Using dims with LKJCholeskyCov

If I want to sample a multivariate normal, and I’d like the results of the idata object to have appropriately named dimensions and coordinates, how do I achieve that?

This code runs, but I’m not sure what to do with the coords to get them attached to the various parameters (mu, chol, Rho_, sigma_cafe):

import numpy as np
import pymc as pm

k = 3
n = 100

mean = np.random.randn(k)
covariance = np.random.rand(k, k)
covariance = np.dot(covariance, covariance.T)

data = np.random.multivariate_normal(mean, covariance, n)

coords = {"vars": np.arange(k)}

with pm.Model(coords=coords) as model:
    mu = pm.MvNormal('mu', mu=np.zeros([k,]), cov=np.eye(k))
    chol, Rho_, sigma_cafe = pm.LKJCholeskyCov('L_chol', n=k, eta=2, sd_dist=pm.Exponential.dist(1.0), compute_corr=True)

    y_obs = pm.MvNormal('y_obs', mu=mu, cov=chol, observed=data)

    trace = pm.sample(1000, tune=1000, random_seed=1234)
    pm.summary(trace, var_names=['mu', 'L_chol'])

There was some draft work on this by @jessegrabowski

This is helpful. It’s nice to know that work is being done.

I think it’s also possible to use xarray.rename_dims and xarray.rename_vars and xarray.assign_coords to do a lot of this after sampling.

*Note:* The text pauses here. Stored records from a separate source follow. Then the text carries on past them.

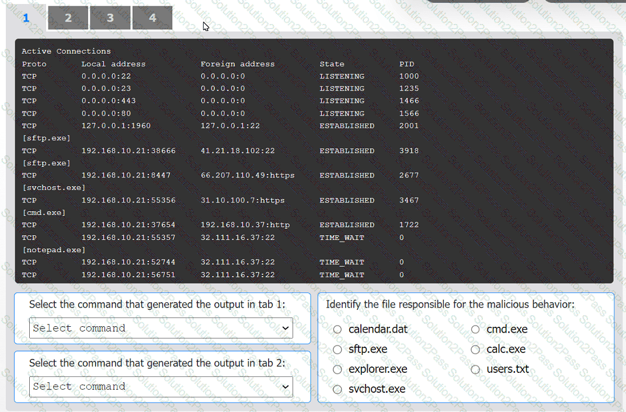Select the explorer.exe radio option
The height and width of the screenshot is (412, 626).
[338, 369]
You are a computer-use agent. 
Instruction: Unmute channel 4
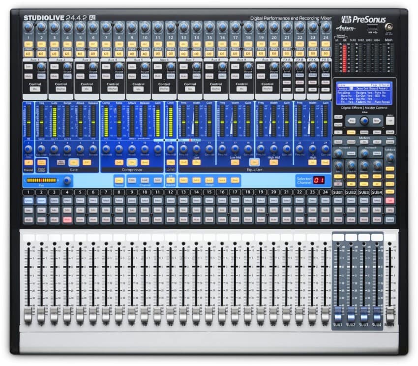[x=66, y=218]
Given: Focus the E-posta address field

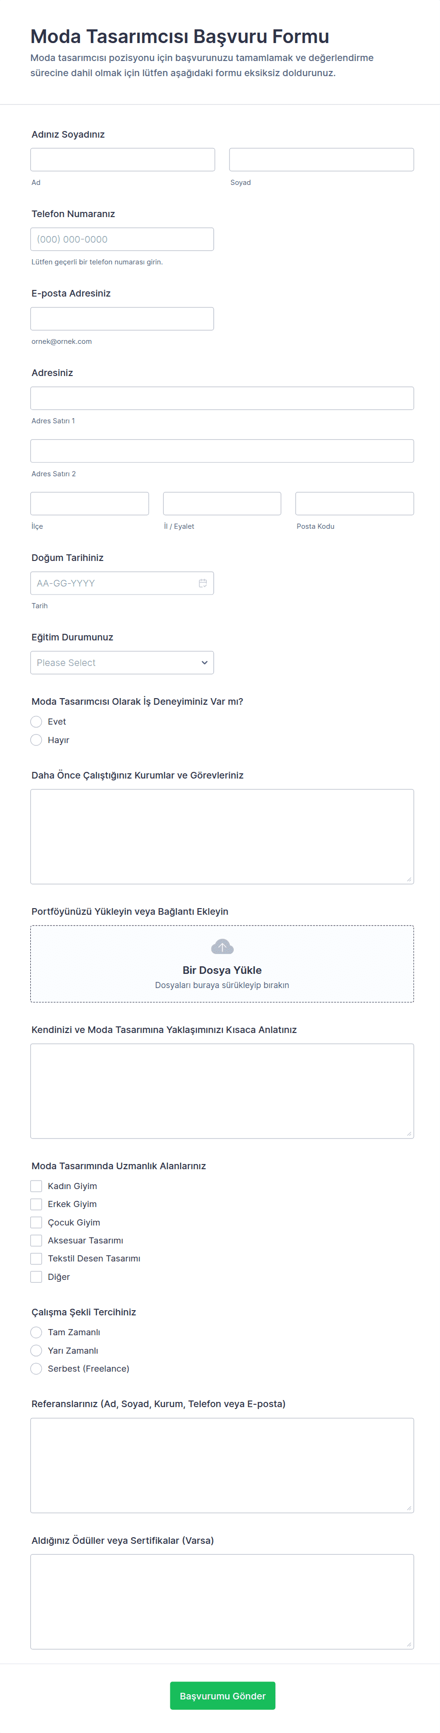Looking at the screenshot, I should (122, 319).
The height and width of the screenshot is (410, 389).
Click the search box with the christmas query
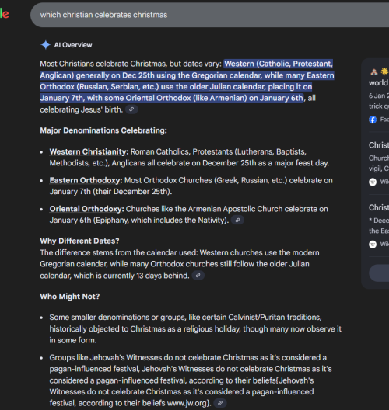pyautogui.click(x=209, y=15)
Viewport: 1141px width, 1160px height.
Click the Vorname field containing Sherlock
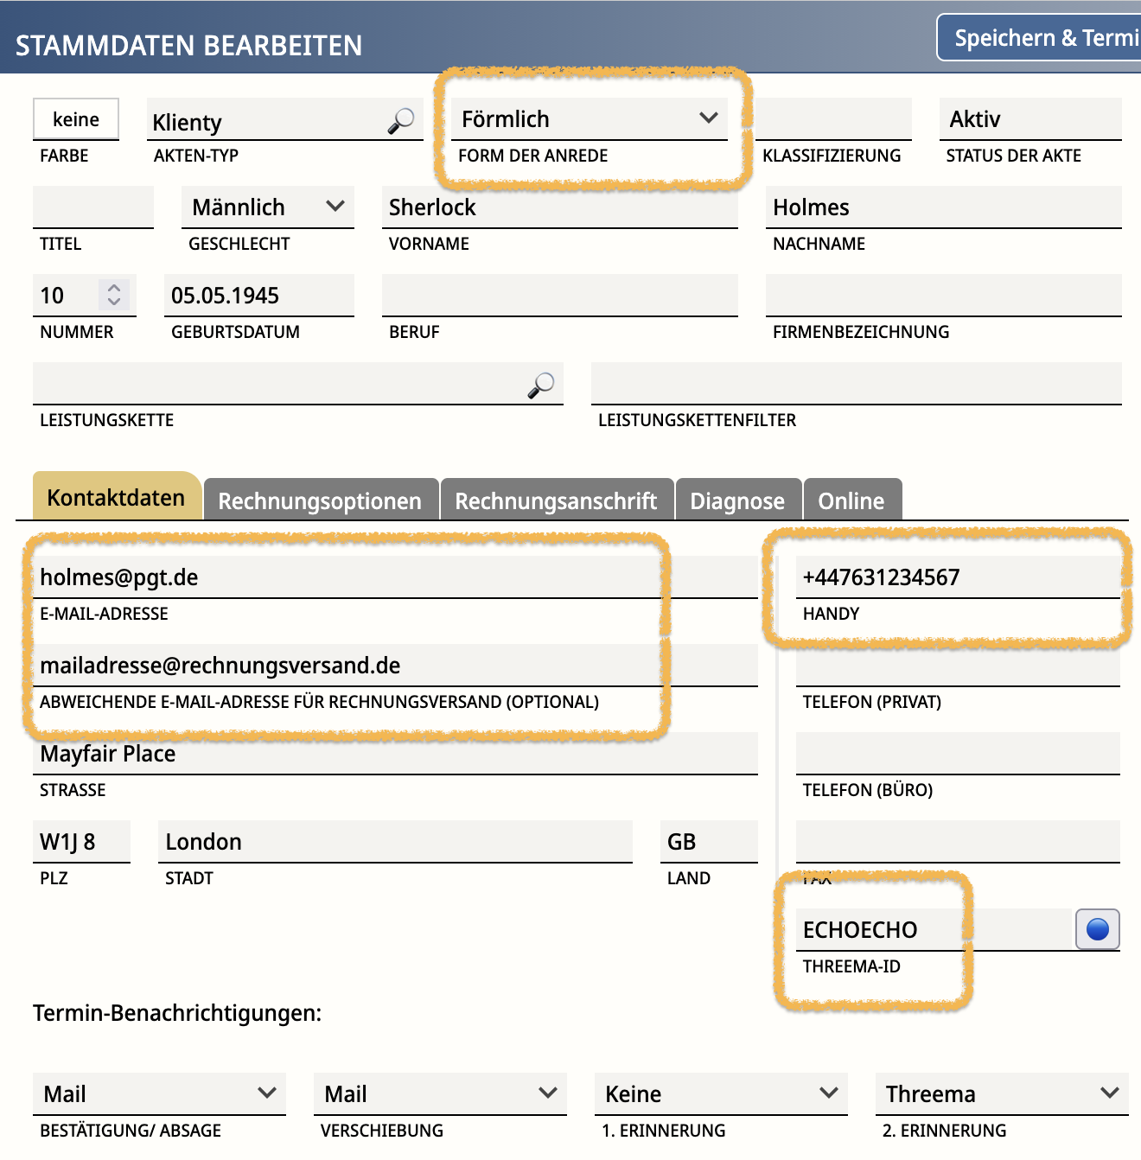point(559,207)
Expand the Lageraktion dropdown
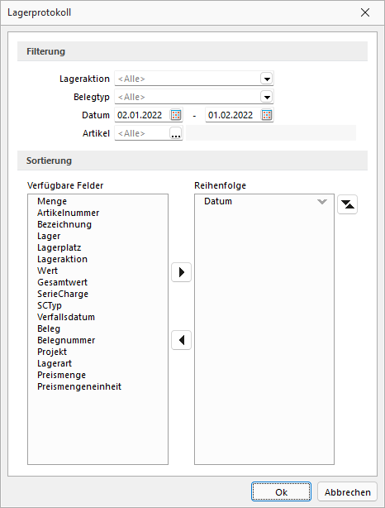This screenshot has height=508, width=385. point(267,79)
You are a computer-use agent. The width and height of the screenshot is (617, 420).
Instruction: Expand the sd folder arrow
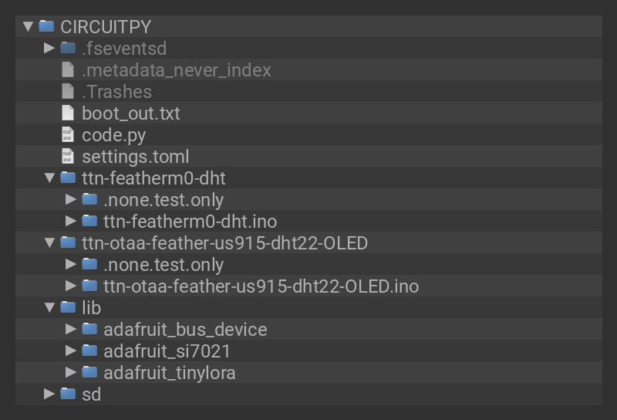49,394
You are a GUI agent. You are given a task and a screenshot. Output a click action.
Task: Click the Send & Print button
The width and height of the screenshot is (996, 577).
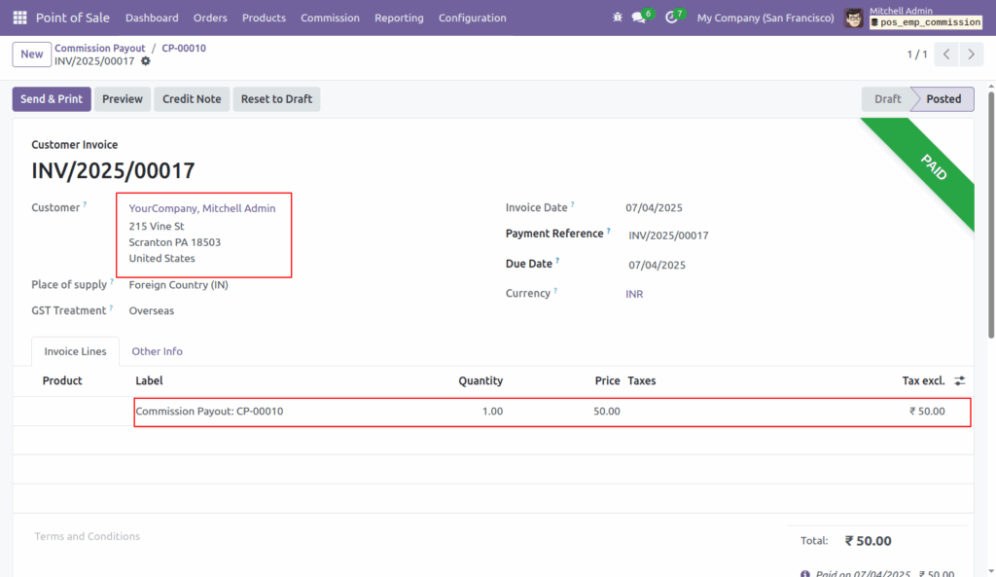tap(51, 98)
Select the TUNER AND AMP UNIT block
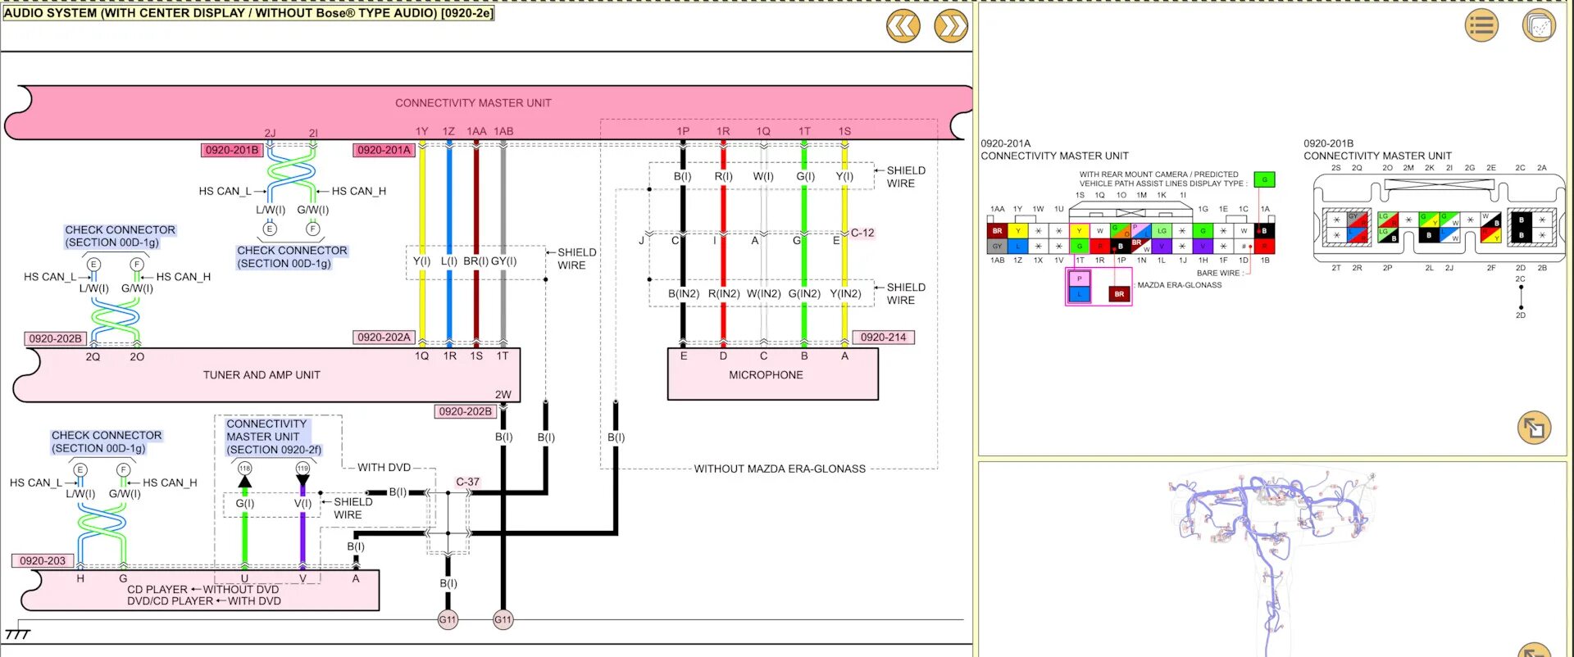 (262, 375)
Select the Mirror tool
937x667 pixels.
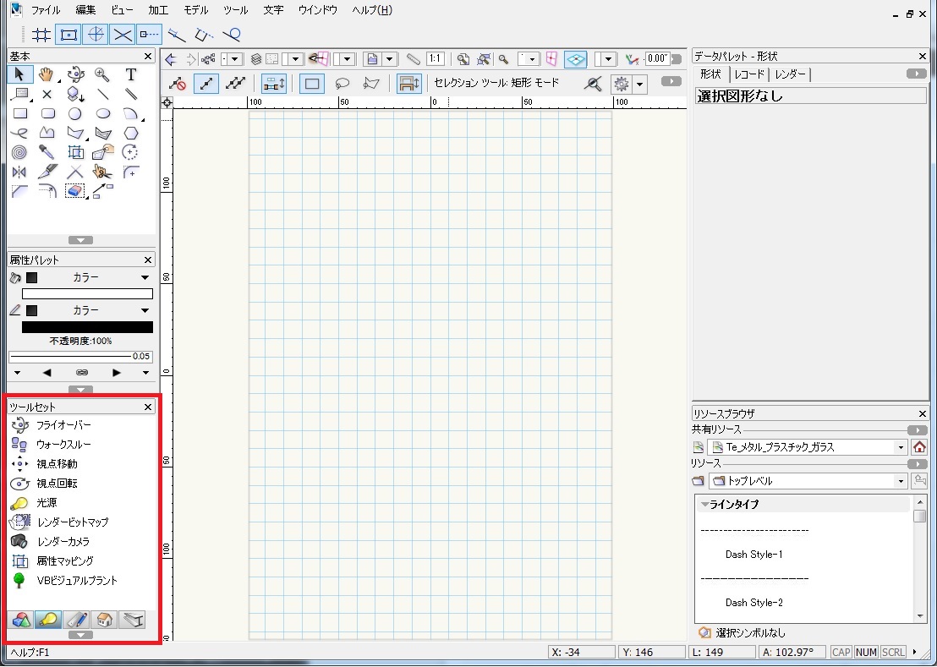pyautogui.click(x=19, y=172)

The one thing that I still can’t figure out is how to get xarray to combine dimensions that are supposed to be the same, like chol_cov_corr_dim_0 and chol_cov_stds_dim_0.

If two dimensions have the same name, they will be combined automatically.

I would say the current recommended way to get coords onto LKJCholeskyCov is to use the idata_kwargs kwarg in pm.sample. This tutorial shows how to do it:

    # Lots of other stuff snipped

    sd_dist = pm.Exponential.dist(0.5, shape=(2,))
    chol, corr, stds = pm.LKJCholeskyCov("chol", n=2, eta=2.0, sd_dist=sd_dist)
   
    # More snipping

    covariation_intercept_slope_trace = pm.sample(
        1000,
        tune=3000,
        target_accept=0.95,
        idata_kwargs={"dims": {"chol_stds": ["param"], "chol_corr": ["param", "param_bis"]}},
    )

Thanks. That was actually a huge help.